» **WORK TO COMPLETE**:
Would you return the lines from the one that contains "Where should I click to: Forward" to the last line of the entries below, exactly and with nothing added?

» **Records from a dataset**:
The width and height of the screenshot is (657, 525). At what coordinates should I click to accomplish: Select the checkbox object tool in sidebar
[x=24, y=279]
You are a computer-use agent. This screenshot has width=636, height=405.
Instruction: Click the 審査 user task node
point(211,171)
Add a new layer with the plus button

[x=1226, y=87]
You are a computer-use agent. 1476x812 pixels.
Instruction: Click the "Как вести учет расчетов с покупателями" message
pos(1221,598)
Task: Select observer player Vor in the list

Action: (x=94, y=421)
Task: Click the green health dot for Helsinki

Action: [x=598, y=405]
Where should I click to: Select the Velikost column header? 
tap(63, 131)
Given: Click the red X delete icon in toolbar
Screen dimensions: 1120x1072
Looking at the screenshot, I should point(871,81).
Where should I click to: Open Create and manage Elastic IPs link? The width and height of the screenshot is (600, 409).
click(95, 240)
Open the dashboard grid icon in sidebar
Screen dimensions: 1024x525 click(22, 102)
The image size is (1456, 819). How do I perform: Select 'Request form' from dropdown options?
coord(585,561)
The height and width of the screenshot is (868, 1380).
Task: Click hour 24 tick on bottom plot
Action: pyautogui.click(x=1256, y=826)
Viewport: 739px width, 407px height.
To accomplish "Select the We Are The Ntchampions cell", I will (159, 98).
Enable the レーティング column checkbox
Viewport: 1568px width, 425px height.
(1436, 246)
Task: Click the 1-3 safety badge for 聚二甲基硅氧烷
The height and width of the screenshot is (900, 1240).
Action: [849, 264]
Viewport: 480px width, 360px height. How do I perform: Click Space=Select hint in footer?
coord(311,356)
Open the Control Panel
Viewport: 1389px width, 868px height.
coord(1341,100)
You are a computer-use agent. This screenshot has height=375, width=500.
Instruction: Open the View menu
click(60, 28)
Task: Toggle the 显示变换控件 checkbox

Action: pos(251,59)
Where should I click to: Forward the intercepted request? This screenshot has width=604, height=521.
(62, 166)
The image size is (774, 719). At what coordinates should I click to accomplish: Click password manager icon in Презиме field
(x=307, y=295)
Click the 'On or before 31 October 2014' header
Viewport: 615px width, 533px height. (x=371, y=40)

» **RESPONSE BELOW**:
Where should I click to: Forward the intercepted request? This screenshot has width=604, height=521.
(62, 166)
The image size is (774, 719). At what coordinates should I click to accomplish: Click password manager icon in Презиме field
(x=307, y=295)
Click the 'On or before 31 October 2014' header
Viewport: 615px width, 533px height. (x=371, y=40)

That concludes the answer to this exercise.